STATED PROBLEM >> In the birthday gift post, swap "studio" for "office" and give the passage starting at "Birthday Gift" and ending at "the computer there.".

QUOTED PASSAGE >>

■ ■ ■

Saturday, September 29, 2007

Birthday Gift

For my birthday a couple of months ago, my daughter gave me a certificate good for a couple of hours of computer help. I am not exactly computer illiterate, but I have many questions about how to manage files, how to accomplish tasks more easily. What I really pined for was a kind of ' handy man' who would make my computer clean and lean and answer my dumb questions. My daughter does not have a lot of time. She runs a business, works in other jobs part time, tutors, and is the mother of a toddler.

But this weekend she came with her son who loves the ranch and has spent many weekends alone with us. Having the two of them together here was certainly a gift, but when Quincy went down for a nap we went to my studio and the computer there.

■ ■ ■

DATA BLOCK >>
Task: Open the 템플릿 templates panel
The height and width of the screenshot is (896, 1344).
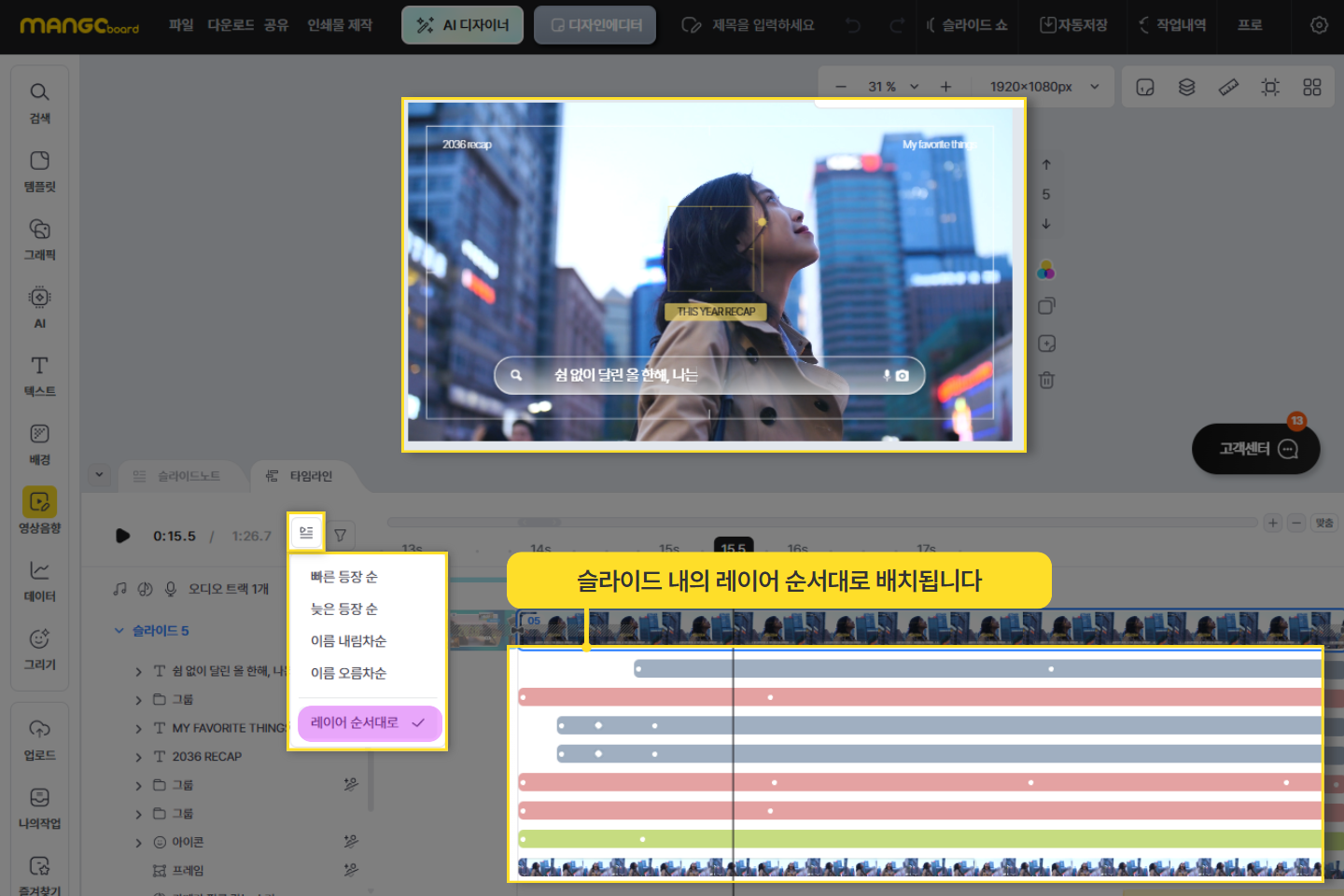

■ ■ ■

FULL RESPONSE >>
Birthday Gift

For my birthday a couple of months ago, my daughter gave me a certificate good for a couple of hours of computer help. I am not exactly computer illiterate, but I have many questions about how to manage files, how to accomplish tasks more easily. What I really pined for was a kind of ' handy man' who would make my computer clean and lean and answer my dumb questions. My daughter does not have a lot of time. She runs a business, works in other jobs part time, tutors, and is the mother of a toddler.

But this weekend she came with her son who loves the ranch and has spent many weekends alone with us. Having the two of them together here was certainly a gift, but when Quincy went down for a nap we went to my office and the computer there.